Though the general structure of “Figuring” is chronological, it’s anything but linear. Generally it proceeds through a series of surprising links, fascinating diversions and sometimes dizzying associative drift. When the connections cohere, it’s like carefully constructed fiction. Mitchell leaves for Europe after the death of Russell, and there visits Somerville. The women have much in common, including naturally the legacy of Caroline Herschel, who died 10 years earlier. Popova quotes a delightful fan letter to Somerville from the famous Anglo-Irish writer Maria Edgeworth. It so happens that Edgeworth was the Maria (pronounced Ma-RYE-uh) for whom Mitchell was named.

Popova regularly draws attention to poetry of the era, and the coincidence of subject and symbol can be captivating. Here inside Mitchell’s story is a poem by Ralph Waldo Emerson. “I pass with yonder comet free, / Pass with the comet into space,” he wrote, months before Mitchell’s discovery. In fact, Emerson later visited Nantucket to look through Mitchell’s telescope. As did Melville, Thoreau and Frederick Douglass. Each winds in and out of the book. Sometimes the connections are intensely intimate. Mitchell’s European travel companions, for example, were Sophia Peabody and her husband, Nathaniel Hawthorne. Peabody, it appears, also had a passionate relationship with Ida Russell. It made Hawthorne jealous, though he himself shared a brief but consuming, erotic connection with Melville.

Sometimes the crisscrossing of lives, loves and ideas is confusing but still true to life in its mess and its drama. Other connections point away from the story at hand but create a sense of immersion in the world in which these brilliant people wandered. Somerville tutored Ada Lovelace, the abandoned child of Lord Byron and writer of the world’s first computer program. In fact it was Somerville who first introduced Lovelace to the mathematician Charles Babbage, a meeting that resulted in the world’s first computer.

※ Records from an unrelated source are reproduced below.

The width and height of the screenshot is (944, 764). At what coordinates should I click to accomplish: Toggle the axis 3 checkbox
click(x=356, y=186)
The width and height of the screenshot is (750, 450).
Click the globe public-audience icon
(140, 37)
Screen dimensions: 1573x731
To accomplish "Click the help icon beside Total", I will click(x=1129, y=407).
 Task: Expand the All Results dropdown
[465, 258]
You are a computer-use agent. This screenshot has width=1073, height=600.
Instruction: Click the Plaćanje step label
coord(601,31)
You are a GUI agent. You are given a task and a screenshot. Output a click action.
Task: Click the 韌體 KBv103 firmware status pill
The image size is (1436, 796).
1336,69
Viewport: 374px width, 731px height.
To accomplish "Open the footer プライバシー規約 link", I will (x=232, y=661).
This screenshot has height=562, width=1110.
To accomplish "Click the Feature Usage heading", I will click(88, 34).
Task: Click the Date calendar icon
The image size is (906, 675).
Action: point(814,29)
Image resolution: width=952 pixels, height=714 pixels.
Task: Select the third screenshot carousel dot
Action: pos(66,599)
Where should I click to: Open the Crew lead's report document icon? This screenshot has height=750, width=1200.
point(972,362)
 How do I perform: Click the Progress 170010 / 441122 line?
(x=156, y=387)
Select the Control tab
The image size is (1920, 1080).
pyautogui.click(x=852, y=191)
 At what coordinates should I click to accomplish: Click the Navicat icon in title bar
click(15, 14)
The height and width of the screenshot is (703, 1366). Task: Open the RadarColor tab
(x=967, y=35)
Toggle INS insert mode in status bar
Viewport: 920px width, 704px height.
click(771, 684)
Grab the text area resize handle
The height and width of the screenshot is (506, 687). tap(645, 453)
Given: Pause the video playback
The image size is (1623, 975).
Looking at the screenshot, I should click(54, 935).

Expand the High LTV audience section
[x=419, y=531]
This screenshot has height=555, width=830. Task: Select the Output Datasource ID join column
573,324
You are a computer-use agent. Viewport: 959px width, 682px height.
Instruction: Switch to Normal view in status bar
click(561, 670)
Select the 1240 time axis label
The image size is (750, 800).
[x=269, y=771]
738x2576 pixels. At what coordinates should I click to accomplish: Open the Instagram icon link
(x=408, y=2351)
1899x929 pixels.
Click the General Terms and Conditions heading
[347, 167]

At times, though, the detours are distracting. Popova quotes Caroline Herschel, by then an old lady bemoaning her mortality: “What a shocking idea it is to be decaying. Decaying!” It doesn’t matter how smart you are, Popova notes, death is the chilling and banal end that awaits us all. She then relays an extended anecdote about the genius physicist Richard Feynman and the death of his young wife in 1945. Feynman, too, yearned irrationally for some kind of afterlife. But neither Herschel’s lament nor Popova’s musings are in any way deepened by Feynman’s story, which only seems to throw off the book’s center of gravity.

There is beautiful writing in “Figuring,” inspired by Popova’s obvious love for words. But sometimes it obscures her meaning, as when she suggests that Rachel Carson knew deep down she was dying: “She must have known, with the cellular awareness of a body frailing behind the denial-bolted portal of the conscious mind, that she would never return.”

Over a decade ago Popova founded the very popular intellectual blog Brain Pickings. The site is drawn, she explains, from her “extended marginalia on the search for meaning across literature, science, art, philosophy and the various other tentacles of human thought and feeling.” This is also a fair description of much of “Figuring.” In both forms, Popova is intrigued by the convergences and contingencies of history, and she regularly calls out odd juxtapositions that evoke a sense of wonder. But you can have only so much marginalia in a book. Too much and the overall direction disintegrates, or at least becomes more like that of a blog — episodic and incidental — than a story.

The marginalia in “Figuring” includes small, perplexing walk-ons. Maurice Sendak is invoked in a story about Margaret Fuller, the wisdom of Audre Lorde is brought in to explain something about Mitchell and Melville, and Ursula K. Le Guin is quoted to illustrate another Fuller story.

“Words are events,” the Le Guin quote goes. “They do things, change things. They transform both speaker and hearer.” It is a pleasing and true sentiment. But “Figuring” didn’t need Le Guin’s version of it (or Sendak or Feynman or Lorde). Popova’s words do enough by themselves.